■ **What to work on**:
Set down every record once more, exactly as given.

■ **Available records**:
--------------------------------------------------

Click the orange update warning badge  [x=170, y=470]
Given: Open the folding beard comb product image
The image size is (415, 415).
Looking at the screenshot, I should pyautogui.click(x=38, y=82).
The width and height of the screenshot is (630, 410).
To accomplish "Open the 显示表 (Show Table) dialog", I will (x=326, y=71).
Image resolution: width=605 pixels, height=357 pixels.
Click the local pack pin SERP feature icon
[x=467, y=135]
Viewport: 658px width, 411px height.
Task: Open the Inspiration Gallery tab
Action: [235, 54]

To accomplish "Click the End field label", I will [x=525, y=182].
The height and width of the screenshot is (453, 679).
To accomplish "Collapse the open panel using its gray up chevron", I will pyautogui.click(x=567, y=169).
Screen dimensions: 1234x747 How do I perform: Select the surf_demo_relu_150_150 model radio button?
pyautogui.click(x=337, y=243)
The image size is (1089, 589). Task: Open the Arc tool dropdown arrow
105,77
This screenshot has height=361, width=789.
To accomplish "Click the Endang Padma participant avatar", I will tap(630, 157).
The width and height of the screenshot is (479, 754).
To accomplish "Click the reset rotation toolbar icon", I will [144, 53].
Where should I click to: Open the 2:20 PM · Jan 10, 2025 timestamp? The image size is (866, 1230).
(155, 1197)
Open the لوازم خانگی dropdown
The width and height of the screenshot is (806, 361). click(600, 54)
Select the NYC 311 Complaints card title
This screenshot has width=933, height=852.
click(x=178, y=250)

--------------------------------------------------

■ **Exercise answer**:
Click the orange update warning badge  [x=170, y=470]
Given: Open the folding beard comb product image
The image size is (415, 415).
Looking at the screenshot, I should pyautogui.click(x=38, y=82).
The width and height of the screenshot is (630, 410).
To accomplish "Open the 显示表 (Show Table) dialog", I will (x=326, y=71).
Image resolution: width=605 pixels, height=357 pixels.
Click the local pack pin SERP feature icon
[x=467, y=135]
Viewport: 658px width, 411px height.
Task: Open the Inspiration Gallery tab
Action: [235, 54]

To accomplish "Click the End field label", I will [x=525, y=182].
The height and width of the screenshot is (453, 679).
To accomplish "Collapse the open panel using its gray up chevron", I will pyautogui.click(x=567, y=169).
Screen dimensions: 1234x747 How do I perform: Select the surf_demo_relu_150_150 model radio button?
pyautogui.click(x=337, y=243)
The image size is (1089, 589). Task: Open the Arc tool dropdown arrow
105,77
This screenshot has height=361, width=789.
To accomplish "Click the Endang Padma participant avatar", I will tap(630, 157).
The width and height of the screenshot is (479, 754).
To accomplish "Click the reset rotation toolbar icon", I will [144, 53].
Where should I click to: Open the 2:20 PM · Jan 10, 2025 timestamp? The image size is (866, 1230).
(155, 1197)
Open the لوازم خانگی dropdown
The width and height of the screenshot is (806, 361). click(600, 54)
Select the NYC 311 Complaints card title
This screenshot has width=933, height=852.
click(x=178, y=250)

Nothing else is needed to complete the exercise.